Infection control guidelines for the ICU are directed against the spread of pathogens and include an emphasis on handwashing and isolating or cohorting infected or colonized patients. Aseptic techniques and early removal of indwelling devices are also essential infection control measures. iCu infection control measures are listed in Table 1... Routine barrier precautions can significantly reduce endemic nosocomial infection rates.

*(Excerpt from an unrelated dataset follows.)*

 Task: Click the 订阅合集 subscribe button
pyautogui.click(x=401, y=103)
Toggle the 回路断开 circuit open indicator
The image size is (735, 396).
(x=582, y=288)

Table 1 Infection control measures in the ICU
Handwashing remains a cornerstone of the prevention of nosocomial infection in the ICU. Unfortunately, compliance rates of ICU handwashing practices average 30 to 40 per cent, and are even lower for physicians. Hand disinfection (using antiseptic solutions or alcoholic preparations) should be promoted; it is faster, easily achievable at the bedside in the busy routine of patient care, and more efficacous than handwashing with soap and water. The higher the compliance with handwashing recommendations, the lower is the need for isolation and barrier precautions. Unfortunately, there is so little confidence in handwashing practices that hospital isolation policies now assume non-compliance.
The use of gloves has been advocated. However, there is no evidence that the addition of gloves in routine intensive care practices has any advantage over adequate handwashing in controlling infections. Major arguments against the routine use of gloves in the ICU are that health care workers frequently do not remove gloves when moving from patient to patient and forget to wash their hands after glove removal.